To understand the importance of “why” in engineering, let’s talk about an important example: highways. To tell it one way, the history of highways in the United States has been one of connection. If your grandparents lived in the U.S., you could ask them about road trips, and they’d probably tell you about the first cross-country road trip they ever took on the brand-new Interstate Highway System. It’s possibly the most critical piece of infrastructure that we have; not only do commuters and travelers rely on it, but American shipping via trucks would also be impossible without it.

And yet, to tell it another way, the history of highways has been a history of destruction. Those highways had to go somewhere, and whatever was in the way had to be demolished. This footprint is larger than you may think: In addition to direct spatial conflicts, living near a highway can lead to long-term respiratory problems, and it massively drives down quality of life and property values. Now, if you were an engineer in 1950s America, and you had to choose which neighborhood to demolish in order to build a highway, where might you choose? Here’s a hint: Go to Google and search up the name of any city and “black neighborhood highway construction.”

We’ve got our own story of destructive highways in Cleveland with an ironic twist: One of the only stretches of highway that got canceled due to community backlash, the Clark Freeway, was to run through the comparatively rich and white suburbs of Shaker Heights. The sad truth about highways in the U.S. is that the engineering design decisions about where they should go were not apolitical. The decision makers failed to rise above the political biases of their time.

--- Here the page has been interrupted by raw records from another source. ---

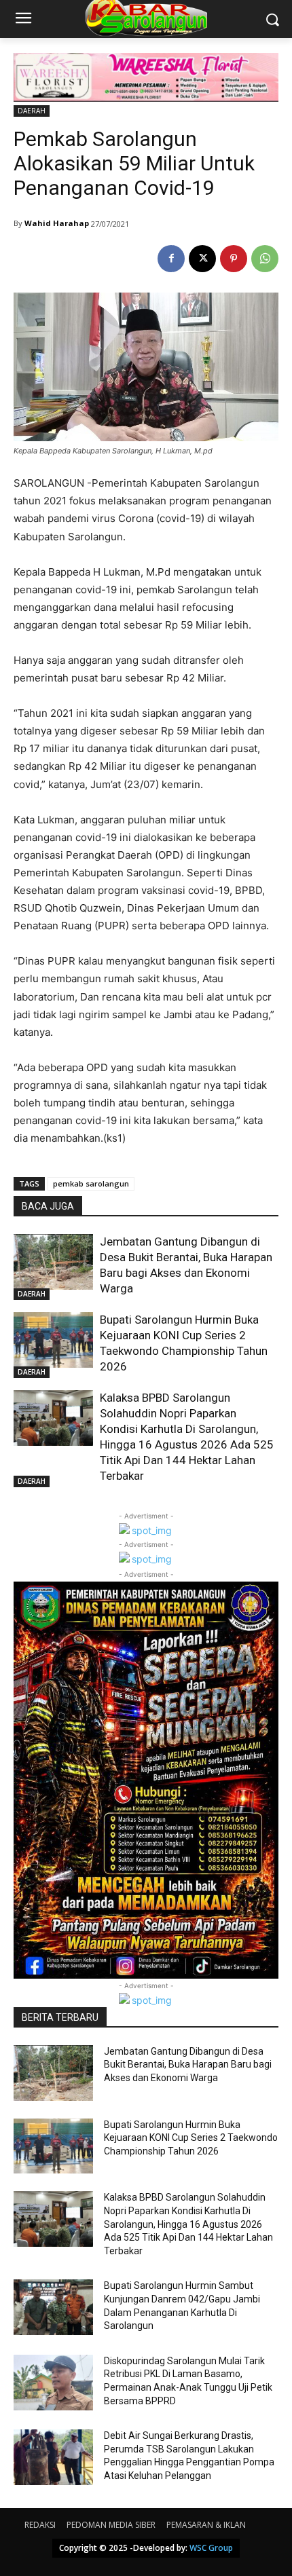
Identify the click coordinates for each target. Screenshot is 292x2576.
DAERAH (31, 110)
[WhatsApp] (264, 258)
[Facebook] (171, 258)
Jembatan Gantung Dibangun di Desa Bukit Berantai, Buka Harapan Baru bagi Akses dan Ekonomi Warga (188, 2064)
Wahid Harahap (56, 223)
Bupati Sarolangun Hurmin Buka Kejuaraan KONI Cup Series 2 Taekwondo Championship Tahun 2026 (191, 2138)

This story will have been familiar to anyone who took ENGR 398: Professional Communication for Engineers, but I’d like to go one layer deeper. Adjusted for inflation, the U.S. Interstate Highway System as a whole cost more than $500 billion, not counting the money spent maintaining it. In comparison, the International Space Station has cost somewhere near $100 billion. Why did politicians and engineers decide that the largest highway network in the world was worth the price tag? Why not, say, an equally expensive and robust rail network accompanied by much smaller and cheaper highways? Whom has that fateful decision served, and how has it affected the collective and individual decisions that we’re able to make today?

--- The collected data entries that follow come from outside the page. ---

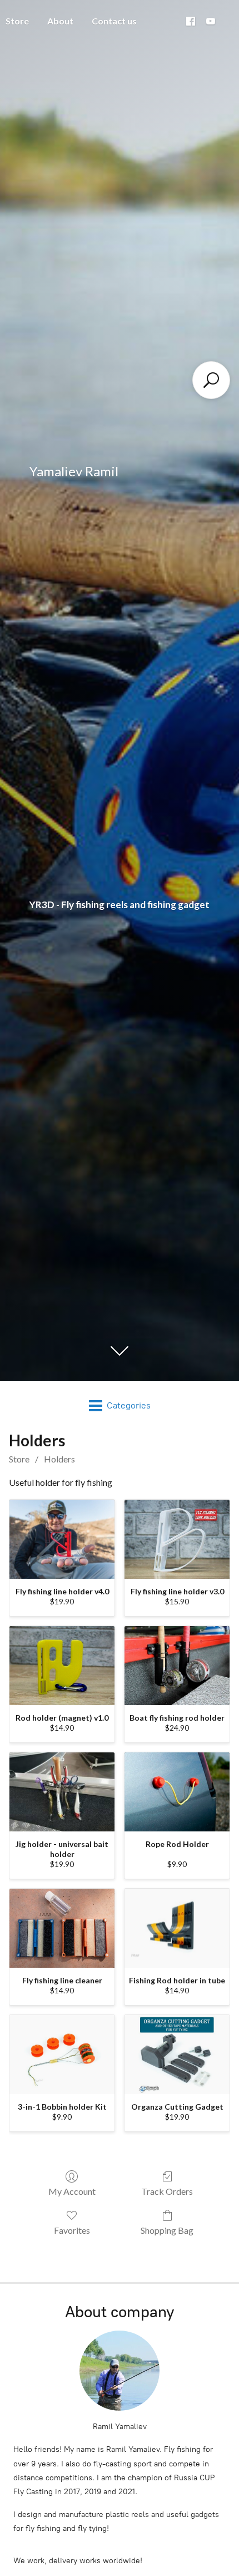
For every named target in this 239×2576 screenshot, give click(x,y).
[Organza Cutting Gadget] (177, 2054)
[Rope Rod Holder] (177, 1791)
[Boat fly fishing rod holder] (177, 1665)
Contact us (114, 21)
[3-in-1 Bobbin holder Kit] (61, 2054)
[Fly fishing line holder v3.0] (177, 1539)
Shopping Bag (167, 2230)
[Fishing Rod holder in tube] (177, 1928)
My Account (72, 2191)
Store (19, 1459)
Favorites (72, 2230)
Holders (59, 1459)
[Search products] (211, 380)
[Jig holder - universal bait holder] (61, 1791)
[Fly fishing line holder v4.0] (61, 1539)
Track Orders (167, 2191)
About (60, 21)
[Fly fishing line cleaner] (61, 1928)
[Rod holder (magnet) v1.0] (61, 1665)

These are the questions that every engineer should ask and answer. Sometimes, I get asked why I have a major in civil engineering but a minor in sociology. The answer is because the built world and the social world inform each other. Our design decisions influence our social beliefs, and, in turn, our social beliefs influence our design decisions. The emphasis on “why” that I’ve been discussing has a name among sociologists; they call it “sociological imagination.” Just like how a scientist should be able to justify the intellectual value of their research, an engineer should be able to justify the political and social value of the world they want to build.

However, returning to our curriculum here at CWRU, I don’t think that we should abandon all our technical standards and instead take only classes on software and sociology. But we should be shifting the way we think about our education. When you learn equations, you should not just be thinking about how they work, but also about what purpose they serve. College may end up being the only time in your life when you need to know what the fourth order Runge-Kutta method is, but it certainly won’t be the only time in your life when you need to be curious. So never ever stop asking why.